Grisly death scenes. Bizarre debauchery. The end of the world and a fair amount of butts. It’s no wonder Hieronymus Bosch, who lived more than 500 years ago, still speaks to people who live in a whole different millennium. Bosch’s lasting influence is remarkable considering there are only about 25 known paintings—a number that just jumped up by one, with confirmation that a panel of experts has authenticated a new Bosch work called The Temptation of St. Anthony.
A new Bosch is news—but the way this painting was discovered is fascinating. The 15-inch-high work is owned by Kansas City's Nelson-Atkins Museum, which bought the painting all back in 1935. Amazingly, the piece hadn’t even been exhibited since 2003, yet a tip from an amateur historian turned experts onto its existence, according to The New York Times. A panel of experts, known as the Bosch Research and Conservation Project, announced its verdict of authenticity yesterday.

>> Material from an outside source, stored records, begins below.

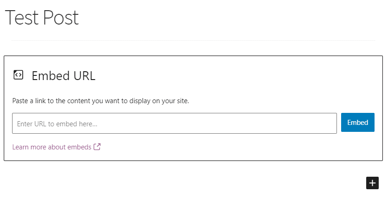Viewport: 388px width, 198px height.
Task: Click the Test Post title
Action: click(x=42, y=18)
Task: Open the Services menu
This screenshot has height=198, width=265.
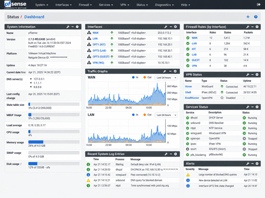Action: point(106,5)
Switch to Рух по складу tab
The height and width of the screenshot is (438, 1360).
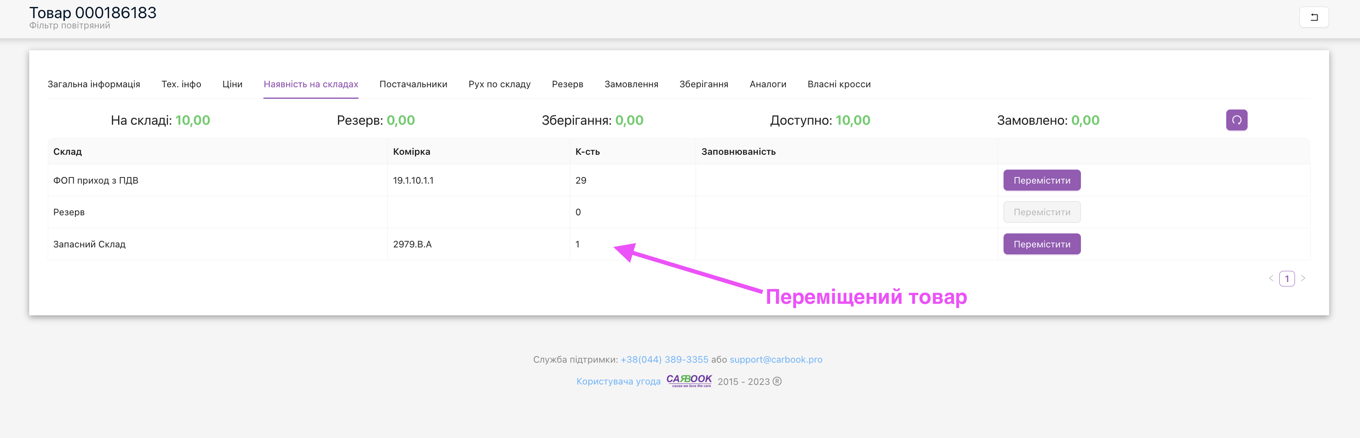(x=499, y=84)
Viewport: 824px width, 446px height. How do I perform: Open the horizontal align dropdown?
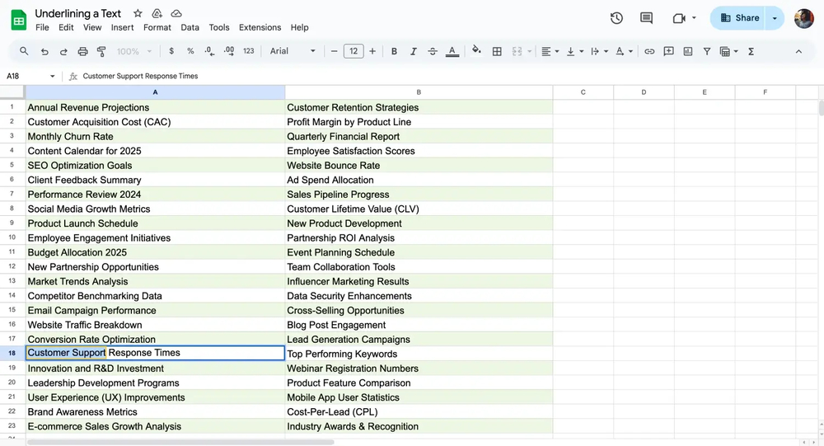pyautogui.click(x=549, y=51)
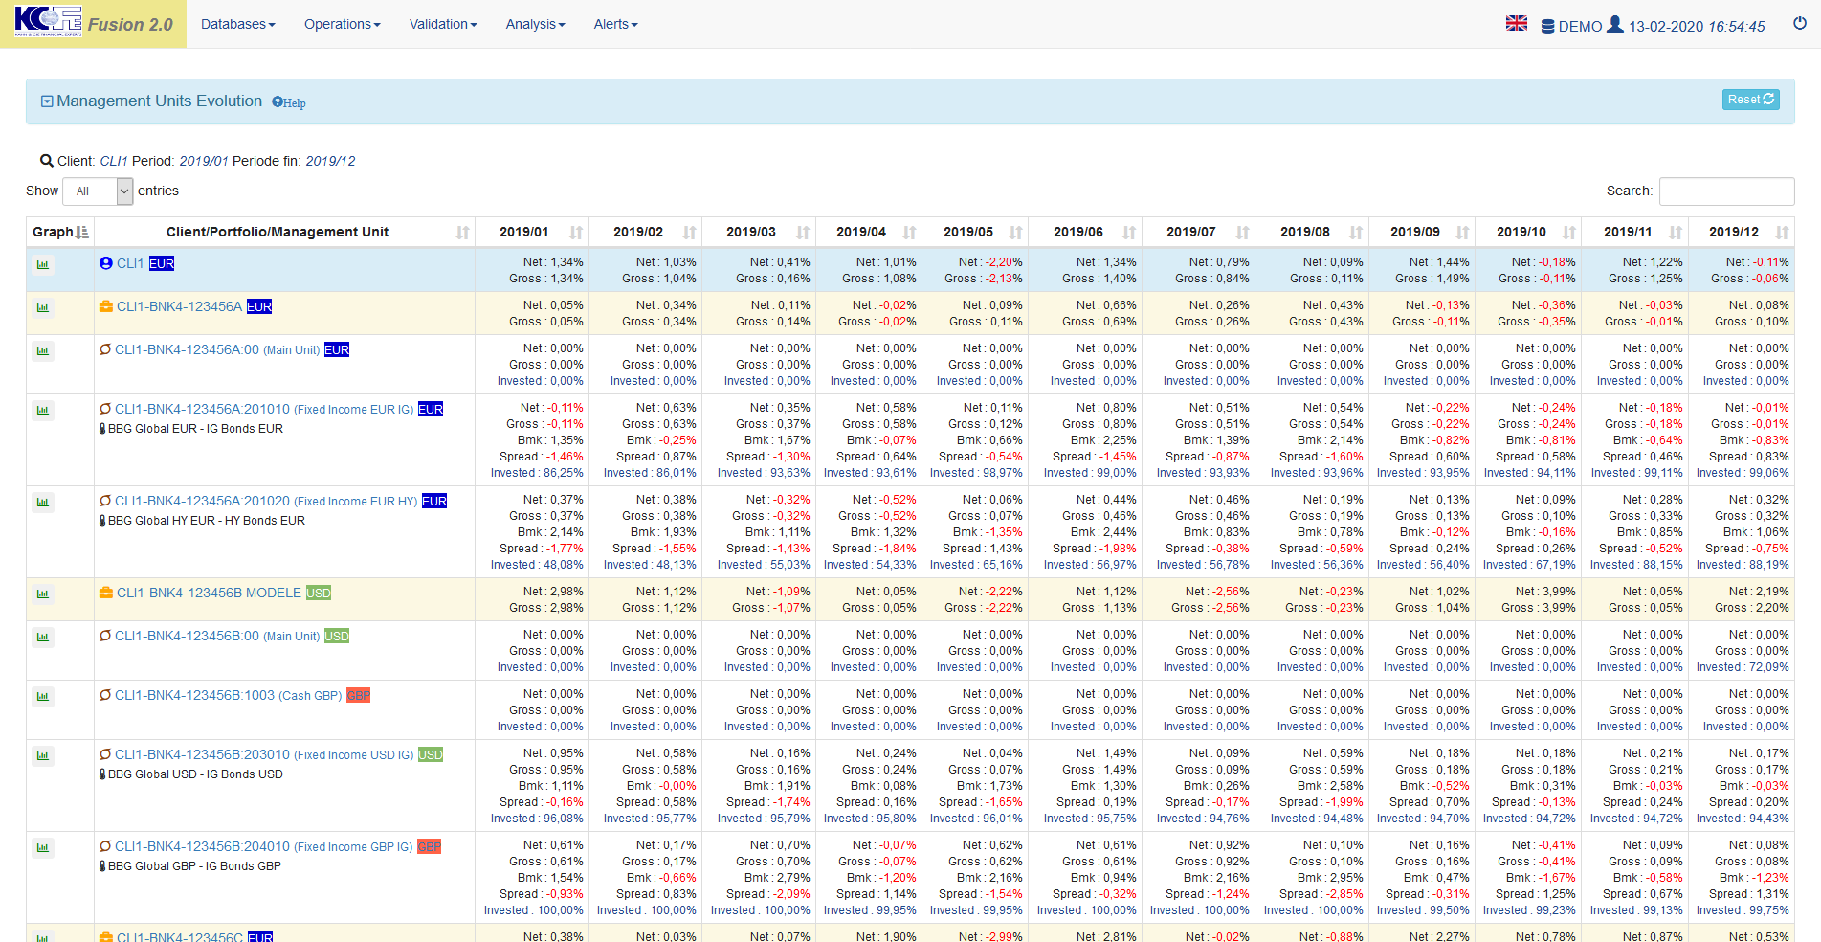Expand the Databases menu

pos(237,25)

Authenticating any 500-year-old painting almost always depends on the word of experts—but increasingly, technology is giving those experts a bit more actual evidence to lean on, as was the case here. The decision rested mainly upon a tell-tale sign of Bosch known as "underdrawing." He would typically "sketch an underdrawing over the ground layer of his oak panels using a coarse brush with thin paint," the curators at Nelson-Atkins wrote yesterday. While the museum's 1935 acquisition was definitely done on an oak panel, it took more effort to figure out what was underneath the finished painting.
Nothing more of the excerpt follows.